Pensas que ainda estou louco? Nada disso. Já se passou tanto tempo, tantas vidas… quando vieste que fizeste? Tentaste adaptar-te, viajaste, tentaste esquecer, dormias com mulheres a cheirar bem, bons restaurantes e tudo para entrar na vida normal. Claro limpaste-te e borrifaste-te nos que faziam comissão atrás de comissão ou dos que lá ficaram. Sacana! Não? Fizeste bem. Hoje penso que fizeste bem. Eu fiz isso tudo e borrifei-me. Sacanas. Nem te digo, nem plagio o Neruda – confesso que vivi…. Que queres? Não sou perfeito. Ainda por cima sou um plagiador de frases e pensamentos. O estupor da memória tem um compartimento que armazena, armazena e um dia estoira.

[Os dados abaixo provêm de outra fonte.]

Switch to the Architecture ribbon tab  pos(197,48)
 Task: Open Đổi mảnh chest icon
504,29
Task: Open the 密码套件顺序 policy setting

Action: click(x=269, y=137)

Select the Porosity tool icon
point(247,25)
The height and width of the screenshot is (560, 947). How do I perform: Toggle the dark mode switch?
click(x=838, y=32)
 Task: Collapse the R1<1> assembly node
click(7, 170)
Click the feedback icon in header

É a bolha. Só escrevo quando me dá na bolha. Hoje deu, alinhei letras em palavras e estas em ideias loucas.

Ah e a bolha é plágio. Vem do Luis Sttau Monteiro; Um Homem não Chora, Angustia para o Jantar; as crónicas no Diário de Lisboa… e, salvo erro no S. Carlos, na apresentação de uma peça de teatro ignorou o PR da altura. Claro que viajou logo até Londres. Lindo! Naqueles tempos de liberdade era assim… Que tem isto a ver com a guerra? Está tudo interligado… Pronto já sei que não gostaste do tratamento dado a Sua Exa. Tudo bem. Aceito sempre um pensamento diferente. Desculpa lá, camarada mas gostei e recordar são prazeres da memória… plágio… espero que aceites o pensamento diferente. Não seremos todos diferentes e todos iguais. Utopia? Não se aplica aqui?!

Tens razão. Dói-me a cabeça, a mona, a meloa. É da loucura. Será loucura?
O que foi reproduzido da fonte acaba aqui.